Faithfulness before spectacle

4 min read

Danel's cohort is tested in the palace, and his ten-day appeal forces Ashpenaz to risk vegetables and water before the king.

Ashpenaz entered the dining hall at dawn with a clay tablet and the unhurried authority of a man who had managed captive youth for longer than most of them had been alive. Sunlight slanted through the high clerestory windows. Four hundred had become forty—the Judean cohort, separated for orientation and closer observation.

Danel sat on his bench with the System window hanging at the edge of his vision. E-rank. One Bond. Unchanged since last night. He ate the breakfast bread and drank the milk. No altar-marks on the morning meal. No libation scent on the cup. Food he could receive without inward argument.

Hanan watched him eat and said nothing. Mishael ate carefully and said less. Azaryah was absent—taken to a holding cell the night before for refusing even to cross the threshold of the hall.

"You will be tested today. Language. Mathematics. Court protocol. Physical fitness. The results determine your track. Those who score highest enter the king's circle. Those who do not—" He paused. "—will find other uses for their time."

The king's circle meant proximity to power. Everything else meant proximity to obscurity, and obscurity inside an empire this large was only a slower word for disposal.

• • •

The language assessment took place in a low-ceilinged room that smelled of old ink and damp clay. A Bavelian examiner read passages in Akkadian, Sumerian, and Aramaic. The exiles translated. Danel translated all three and added two marginal notes where the examiner's Sumerian pronunciation had blurred the meaning of a legal formula.

The examiner stared at his tablet for a long time.

"Who taught you Sumerian?"

"My father," Danel said. "He believed understanding the languages of power was the first duty of the powerless."

The examiner made a notation. Danel watched him write it: three characters meaning exceptional and one meaning watch. The empire had noticed. Danel did not mistake notice for favor.

Hanan scored well. Mishael scored better—his mathematical precision was unnerving, the kind of mind that saw structure before the problem had finished arriving. Azaryah, released in time for the afternoon assessments, scored highest in the physical trials. He ran faster, lifted more, and endured longer than anyone else in the cohort. He did it with the fury of a man who wanted to be seen and hated needing that to happen.
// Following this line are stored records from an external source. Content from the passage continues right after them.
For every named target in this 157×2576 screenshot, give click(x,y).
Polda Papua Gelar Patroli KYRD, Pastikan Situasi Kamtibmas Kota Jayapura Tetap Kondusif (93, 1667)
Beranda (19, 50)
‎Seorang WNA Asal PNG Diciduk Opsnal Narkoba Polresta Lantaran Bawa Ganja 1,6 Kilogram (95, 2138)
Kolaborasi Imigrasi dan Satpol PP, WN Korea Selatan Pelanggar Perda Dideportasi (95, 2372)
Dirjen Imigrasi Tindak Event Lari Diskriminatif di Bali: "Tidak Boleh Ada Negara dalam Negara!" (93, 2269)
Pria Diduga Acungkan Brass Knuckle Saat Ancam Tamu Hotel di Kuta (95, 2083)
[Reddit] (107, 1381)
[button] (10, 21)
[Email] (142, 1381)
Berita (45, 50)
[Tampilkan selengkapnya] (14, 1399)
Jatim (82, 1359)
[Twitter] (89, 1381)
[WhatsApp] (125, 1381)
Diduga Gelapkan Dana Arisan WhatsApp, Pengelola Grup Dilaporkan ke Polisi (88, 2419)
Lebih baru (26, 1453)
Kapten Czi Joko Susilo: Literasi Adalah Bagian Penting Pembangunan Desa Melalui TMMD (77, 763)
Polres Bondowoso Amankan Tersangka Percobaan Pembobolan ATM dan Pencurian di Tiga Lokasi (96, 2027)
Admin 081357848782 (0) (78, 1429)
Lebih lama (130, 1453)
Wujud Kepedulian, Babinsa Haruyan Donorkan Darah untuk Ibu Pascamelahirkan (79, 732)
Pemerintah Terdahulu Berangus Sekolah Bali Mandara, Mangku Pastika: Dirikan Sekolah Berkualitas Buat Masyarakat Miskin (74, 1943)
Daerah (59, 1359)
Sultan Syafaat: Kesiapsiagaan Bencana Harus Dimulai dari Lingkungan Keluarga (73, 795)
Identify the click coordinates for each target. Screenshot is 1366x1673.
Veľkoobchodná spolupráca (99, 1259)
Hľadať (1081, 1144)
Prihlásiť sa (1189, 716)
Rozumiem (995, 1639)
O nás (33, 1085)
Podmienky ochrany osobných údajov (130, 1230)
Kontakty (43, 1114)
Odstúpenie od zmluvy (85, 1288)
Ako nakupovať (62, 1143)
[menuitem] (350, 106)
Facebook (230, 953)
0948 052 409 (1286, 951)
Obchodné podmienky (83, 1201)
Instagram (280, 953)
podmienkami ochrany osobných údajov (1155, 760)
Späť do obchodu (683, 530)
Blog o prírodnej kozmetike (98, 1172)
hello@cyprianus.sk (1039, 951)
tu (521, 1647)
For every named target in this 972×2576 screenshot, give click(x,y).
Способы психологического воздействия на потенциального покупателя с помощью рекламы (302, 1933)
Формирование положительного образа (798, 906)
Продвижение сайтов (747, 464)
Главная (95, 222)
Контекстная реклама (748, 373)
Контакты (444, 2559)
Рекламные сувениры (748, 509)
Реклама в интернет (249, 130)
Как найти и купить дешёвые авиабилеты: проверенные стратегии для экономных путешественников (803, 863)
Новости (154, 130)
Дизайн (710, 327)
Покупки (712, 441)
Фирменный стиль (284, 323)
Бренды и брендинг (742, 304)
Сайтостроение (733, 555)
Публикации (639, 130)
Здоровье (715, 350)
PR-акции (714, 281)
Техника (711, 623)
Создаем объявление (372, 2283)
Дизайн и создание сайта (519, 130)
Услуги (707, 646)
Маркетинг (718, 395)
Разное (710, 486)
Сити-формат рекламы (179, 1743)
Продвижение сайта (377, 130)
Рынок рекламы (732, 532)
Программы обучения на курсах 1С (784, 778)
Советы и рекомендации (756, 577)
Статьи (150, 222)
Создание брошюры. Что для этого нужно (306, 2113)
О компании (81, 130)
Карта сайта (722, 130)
By evening, the four of them had been assigned to the king's circle. They would train together, eat together, and be evaluated together for three years. At the end they would enter the king's service, or they would vanish into whatever category the empire reserved for failed investments.

• • •

That night, the king's food returned. Sacrificial meat. Libation wine. The same test, because empire rarely conquered by one grand demand. It conquered by repetition—meal after meal, form after form, posture after posture—until agreement felt ordinary.

Danel's eyes moved from the plate to the System window in his peripheral vision to Hanan's face.

"I need to talk to the steward," he said.

Hanan's expression hardened. "Danel. We just scored into the best program they have. You want to throw that away over—"

"Over what?"

Hanan did not finish. He knew. They both knew. The food was not merely food. It was witness, in reverse.

Danel stood and walked toward the kitchen entrance where Ashpenaz was conducting his evening inspection. His heart was hammering. The System window flickered once, like a held breath.

"Sir," Danel said. "I have a request."

Ashpenaz looked at him with those jeweller's eyes. "Speak."

"Vegetables and water. For me and the three who sit with me. We will eat what you give us. We will not eat what was offered to your gods."

The hall went quiet. Not all of it—most of the exiles were too occupied with their own survival to care. But the nearest tables heard, and the silence widened from there.

Ashpenaz studied him. "You understand what you are asking."

"Yes."

"You understand what it will cost me if you weaken. If you fail. If you look lesser before the king because I indulged a Judean scruple."

"Yes."

Ashpenaz was silent for a long time. Then: "Ten days. Vegetables and water. If at the end you appear less healthy than the others, you eat the king's food. No arguments. No second chances."

"Ten days," Danel said.

When he returned to his bench, Hanan was staring at him.

"Ten days," Hanan said. "You just wagered our future on lentils."

"No," Danel said. "I wagered it on something else. Lentils are only what the wager looks like."

At the edge of his vision the System window pulsed again. A new field appeared and settled into place: Bond Progress: 12%.

Something was being measured. Something was beginning to answer.